Geçtiğimiz günlerde bir siyasi parti il başkanını sosyal medyadan yayınlamıştım. Trabzon Adliyesi’nden çıkarken ki görüntüsünü atıp, “Neden adliyeden çıktığını” sorgulamıştım.

Bu il başkanı gidip beni karakola şikayet etmişti! 

Şaşırmıştım! O gün şöyle yazdım; “Siyasi parti il başkanı neden bundan rahatsız olur? Gizlediği bir şey mi var?”

Uzatmayayım Taksim Karakolunda ifade verdim.

Şikayeti şöyleydi: “İzinsiz görüntümü paylaştı. Hakaret etti”

Birincisi kimseye hakaret etmedim. İkincisi görüntü paylaşımında izin alınacak durum yok. Ben bir medya mensubuyum, kamuya açık bir alan ve bir siyasi partinin temsilcisi olduğundan buna gerek yok!

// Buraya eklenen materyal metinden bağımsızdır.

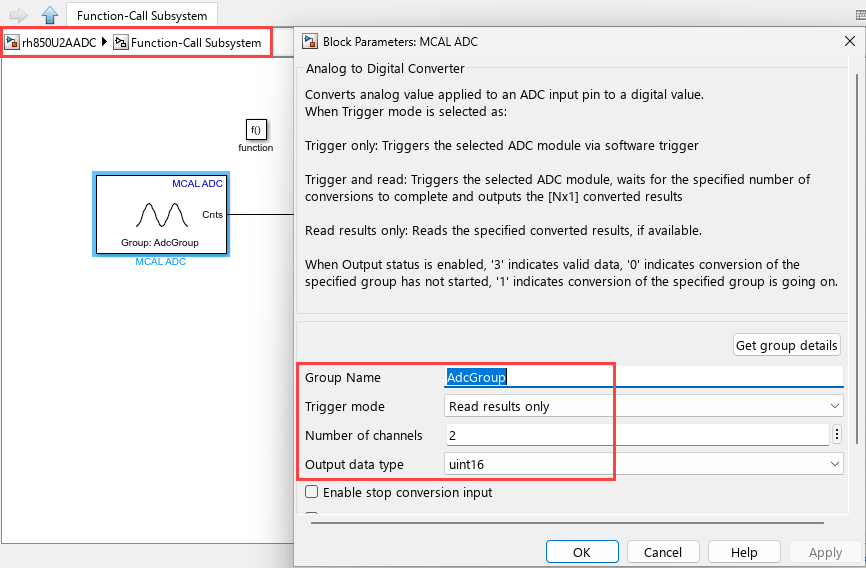
Task: Open three-dot menu beside Number of channels
Action: [837, 435]
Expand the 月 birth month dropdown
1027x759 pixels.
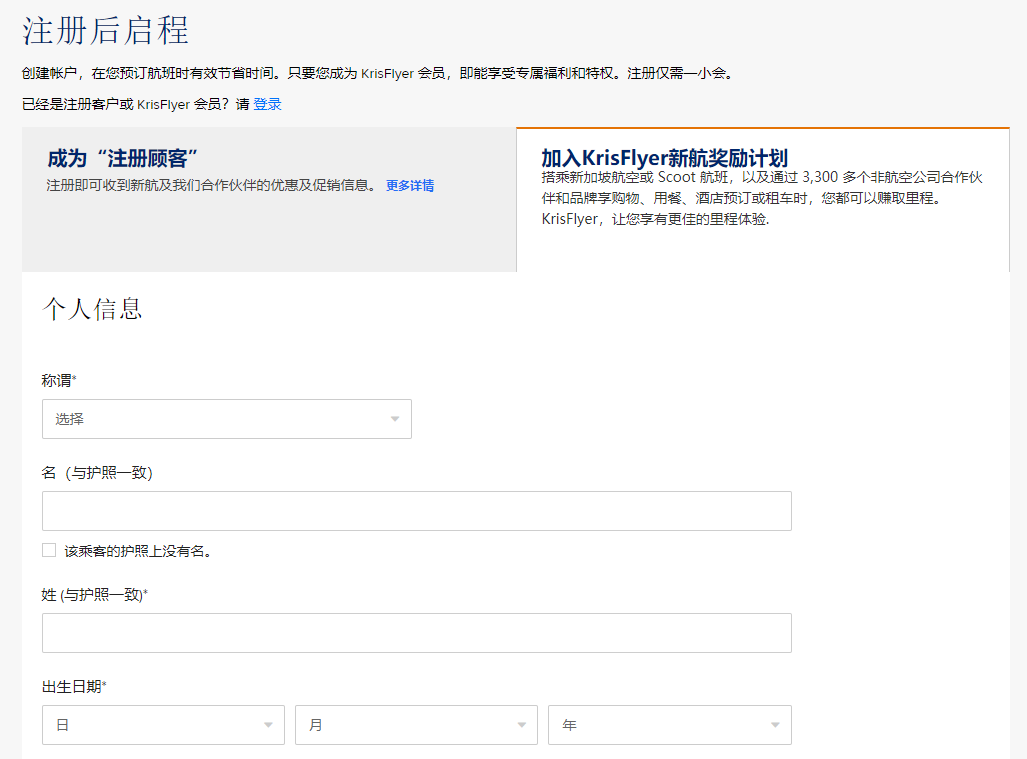click(416, 725)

Şikayet sonrası savcılık ifademi okudu. Kararını gönderdi.

Trabzon Cumhuriyet Başsavcılığı kararı şöyle duyurdu:”Dosyanın incelenmesinde şüphelinin gazeteci olduğu, paylaşıma konu kişinin siyasi parti temsilcisi olması kamuya mal olan bir kişi olup görüntülerin sosyal medyada şüpheli tarafından gazetecilik görevi çerçevesinde aktarılmasında atılı suça ilişkin unsurları oluşturmadığı anlaşılmış olup, şüpheli hakkında kamu adına kovuşturma yapılmasına yer olmadığına karar verilmiştir”

Kısaca suçsuz diyor! İşini yaptı gazeteci diyor devletin savcısı.. Davaya gerek yok!

Eyvallah halkın yanında görevimizin başındayız!

Peki tekrar soralım bir siyasi partinin il başkanı Trabzon adliyesinden çıktığı anın duyulmasını neden istemez? Siyasi parti il başkanı kendini saklamaya uğraşır mı? Yoksa kendini ifade etmeye mi çalışır? 

E soralım seçim kuruluna uğradı mı? Uğramadıysa hangi tür dosyası için ordaydı? 

Bence bu soruların cevabını en çok genel başkanı Muharrem İnce merak ediyordur.